Once the training process is complete, Studio sends the model service API a request to run the assistant. This request involves the following steps:
- retrieves the model from the local disk or cloud storage
- spawns a new subprocess that runs the
rasa run
command
The model service allows for multiple assistants to be run concurrently, currently set by default to 10. This limit is set to prevent the system resources from being overloaded with too many assistant processes.
If you want to update this limit, you can configure the MAX_PARALLEL_BOT_RUNS
environment variable in Studio's Model Service Rasa Pro container.
Make sure that the memory and CPU resources set for the Model Service container are sufficient to handle the number of parallel bot runs you set.
We have outlined the resource usage recommendations for the Model Service container below.
When the model service container receives more requests than the limit set by MAX_PARALLEL_BOT_RUNS
, it does not queue the requests which is a limitation of the current iteration.
If the limit is reached, the model service API will return a 429 Too Many Requests
response to the Studio backend server.
This response is then sent back to the Studio UI to inform the user that the assistant run request has been rejected due to the limit being reached.
If this happens regularly, we recommend to both increase the hardware resources of the Rasa Pro container and increase the limit of parallel bot runs.
Once the assistant is up and running, the Studio UI notifies the user that the training was successful.
Model Storage
If the training is successful, the trained model is saved to local disk by default.

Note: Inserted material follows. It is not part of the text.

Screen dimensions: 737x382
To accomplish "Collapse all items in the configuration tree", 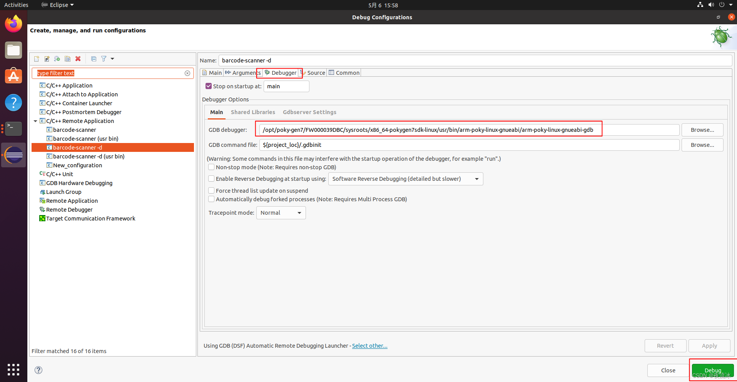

If you also prefer to have the trained model uploaded to cloud storage, you should configure the RASA_REMOTE_STORAGE
environment variable in the Studio deployment.
This environment variable should be set to one of the Rasa Pro supported cloud storage options - aws
, gcs
, azure
.
Note that if the model is saved to local disk and the container is deployed on Kubernetes or Docker, you should ensure
that you specify a persistent volume mounted to the following path: /app/working-data
, where working-data
is the default base working directory name for the model service.
You can configure the working directory name by setting the RASA_MODEL_SERVER_BASE_DIRECTORY
environment variable in
the Rasa Pro container deployment.
Studio default Helm charts take care of this for you directly.
Try Your Assistant
When a user wants to use the try your assistant
feature in Studio, the model service API fulfills the following tasks:
- authenticates the Studio user with the Rasa Pro backend server to ensure that the user has the necessary permissions to chat with the assistant.
- creates a websocket bridge between the Studio websocket session and the Rasa Pro running assistant. This bridge enables the Studio user to send messages to the running bot and to receive back the bot responses.
Environment Variables
The following environment variables can be configured on the Studio Model Service Rasa Pro container:
MAX_PARALLEL_TRAININGS
: The maximum number of parallel trainings that can be run by the model service. Default is10
.MAX_PARALLEL_BOT_RUNS
: The maximum number of parallel bot runs that can be run by the model service. Default is10
.RASA_REMOTE_STORAGE
: The cloud storage option where the trained model should be uploaded. Default isNone
.MIN_REQUIRED_DISCSPACE_MB
: The minimum required disk space in MB for the model service to run a training. Default is1
MB.
Resource Usage Recommendations
Our load tests on a standard CALM assistant show that the Studio Model Service Rasa Pro container requires:
- a minimum of
1 vCPU core
per training, the resource is released once the training is completed. 500 Mi/0.5 Gi
of memory per every running assistant.